» BRANO DI LETTURA:
**********

I rilievi satellitari mostrano che la montagna è stata scavata da tutti i fianchi; nella parte ora azera vi è un edificio logistico, ma gli uffici amministrativi sono ubicati nel villaggio di Sotk in Armenia.

Cosa accadrà ora? Sembra che in breve tempo sia stata trovata una soluzione salomonica. Considerato che la proprietà russa non ha alcuna intenzione che venga bloccata l’attività estrattiva che si svolge a circa 2500 metri di altitudine, pare quindi che abbia concordato la suddivisione dello scavo tra le due parti, quella armena e quella azera, ciascuna per proprio conto.

Per gli armeni si tratta soprattutto di una perdita economica perché arriveranno minori entrate fiscali visto che parte della produzione verrà spostata in territorio straniero; per gli azeri però non sarà semplice organizzare l’attività estrattiva perché non hanno né impianti né soprattutto collegamenti con il resto dell’Azerbaigian eccezion fatta per il passo Omar a 3000 metri di altezza e senza valide strade carrabili.

Allora possiamo immaginare che la produzione estrattiva andrà avanti come se nulla fosse se non che una parte dei proventi fiscali finirà a Baku.

In alternativa, gli armeni continueranno a scavare la montagna fin tanto che arriveranno alla metà e oltre mentre gli azeri rimarranno a guardare.

Ne sapremo di più nei prossimi mesi.

Semyion Pegov, celebre freelance russo e blogger (Wargonzo) ha seguito molto da vicino, dalla parte armena, le vicende del conflitto vivendo in prima linea o quasi il tragico andamento dei combattimenti e fornendo al pubblico preziose corrispondenze. È stato uno degli ultimi a lasciare Stepanakert prima della sua evacuazione.

Recentemente ha rilasciato alcune dichiarazioni riguardo alla controversa “conquista” di Shushi da parte azera.

Per Pegov, le dichiarazioni di Baku secondo cui Shushi è stato presa con mezzi militari non sono vere, una cosa del genere non è accaduta.

«Ho le prove che anche al momento della firma dell’accordo alla vigilia della festa nazionale azera del ‘giorno della bandiera’, i soldati dell’Esercito di difesa dell’Artsakh erano ancora a Shushi» ha dichiarato, sostenendo che, secondo i suoi dati, c’erano circa duecento soldati armeni in diverse parti della città che erano pronti ad andare avanti anche la notte del 9 novembre.

Il blogger ha riferito che il 6 novembre, a Shushi si sono svolti combattimenti quando circa venti uomini delle forze speciali azere hanno attaccato la città ma sono state respinti. La mattina del 7 novembre, sei cecchini sono riusciti a penetrare nella città, alcuni dei quali sono stati neutralizzati. Si parla dunque di numeri molto modesti.

**********

» ESTRATTI DELLE VOCI:

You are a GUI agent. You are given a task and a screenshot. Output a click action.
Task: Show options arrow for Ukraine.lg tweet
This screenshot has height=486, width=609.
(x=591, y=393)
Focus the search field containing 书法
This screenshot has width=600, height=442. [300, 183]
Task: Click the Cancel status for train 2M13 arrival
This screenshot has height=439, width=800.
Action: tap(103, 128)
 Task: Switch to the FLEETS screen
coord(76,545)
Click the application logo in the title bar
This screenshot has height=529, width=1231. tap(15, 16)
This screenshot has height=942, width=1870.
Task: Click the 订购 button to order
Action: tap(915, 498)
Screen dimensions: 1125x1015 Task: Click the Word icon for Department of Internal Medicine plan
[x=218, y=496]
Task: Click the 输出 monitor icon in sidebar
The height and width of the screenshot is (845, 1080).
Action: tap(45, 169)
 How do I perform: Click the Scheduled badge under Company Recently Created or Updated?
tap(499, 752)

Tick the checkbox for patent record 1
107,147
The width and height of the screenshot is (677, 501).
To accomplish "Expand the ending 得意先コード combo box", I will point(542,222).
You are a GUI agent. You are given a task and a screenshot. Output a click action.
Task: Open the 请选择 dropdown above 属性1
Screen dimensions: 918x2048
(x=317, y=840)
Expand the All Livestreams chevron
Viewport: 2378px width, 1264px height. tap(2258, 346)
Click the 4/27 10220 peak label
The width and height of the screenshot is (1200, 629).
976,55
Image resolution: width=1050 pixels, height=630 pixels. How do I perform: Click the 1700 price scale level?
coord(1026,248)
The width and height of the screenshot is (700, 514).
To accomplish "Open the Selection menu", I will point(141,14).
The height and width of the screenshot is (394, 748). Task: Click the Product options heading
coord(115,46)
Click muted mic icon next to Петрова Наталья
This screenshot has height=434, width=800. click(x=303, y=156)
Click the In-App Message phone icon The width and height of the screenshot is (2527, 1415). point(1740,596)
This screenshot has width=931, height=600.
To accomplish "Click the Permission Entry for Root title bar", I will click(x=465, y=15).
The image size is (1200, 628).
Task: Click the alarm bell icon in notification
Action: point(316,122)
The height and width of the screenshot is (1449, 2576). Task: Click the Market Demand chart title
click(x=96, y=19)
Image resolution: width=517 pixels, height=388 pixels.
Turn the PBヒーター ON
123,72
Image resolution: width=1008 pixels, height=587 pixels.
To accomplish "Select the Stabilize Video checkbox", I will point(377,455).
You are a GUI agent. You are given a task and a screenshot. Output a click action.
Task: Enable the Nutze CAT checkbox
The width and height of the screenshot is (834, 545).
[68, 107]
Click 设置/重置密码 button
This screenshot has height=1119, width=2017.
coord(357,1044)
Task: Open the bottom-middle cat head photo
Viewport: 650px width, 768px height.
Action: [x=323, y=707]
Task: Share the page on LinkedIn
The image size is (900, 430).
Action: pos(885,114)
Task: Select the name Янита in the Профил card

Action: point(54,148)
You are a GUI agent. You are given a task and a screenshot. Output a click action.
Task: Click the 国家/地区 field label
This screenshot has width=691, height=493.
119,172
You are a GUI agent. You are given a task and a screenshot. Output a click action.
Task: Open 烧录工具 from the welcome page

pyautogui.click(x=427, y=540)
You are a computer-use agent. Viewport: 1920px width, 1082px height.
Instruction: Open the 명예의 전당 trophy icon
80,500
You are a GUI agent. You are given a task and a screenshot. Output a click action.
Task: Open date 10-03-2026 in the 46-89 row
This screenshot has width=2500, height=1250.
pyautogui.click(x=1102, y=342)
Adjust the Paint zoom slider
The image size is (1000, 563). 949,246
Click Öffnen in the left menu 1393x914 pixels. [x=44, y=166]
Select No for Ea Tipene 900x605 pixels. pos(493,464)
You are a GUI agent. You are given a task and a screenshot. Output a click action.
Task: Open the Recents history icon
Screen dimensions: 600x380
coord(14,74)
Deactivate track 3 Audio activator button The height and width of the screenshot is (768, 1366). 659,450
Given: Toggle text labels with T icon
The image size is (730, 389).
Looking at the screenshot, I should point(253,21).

**********

» RICHIESTA SCRITTA:
Secondo il brano di lettura, a quale altitudine circa si svolge l'attività estrattiva?

» RISPOSTA AL COMPITO:
A circa 2500 metri di altitudine.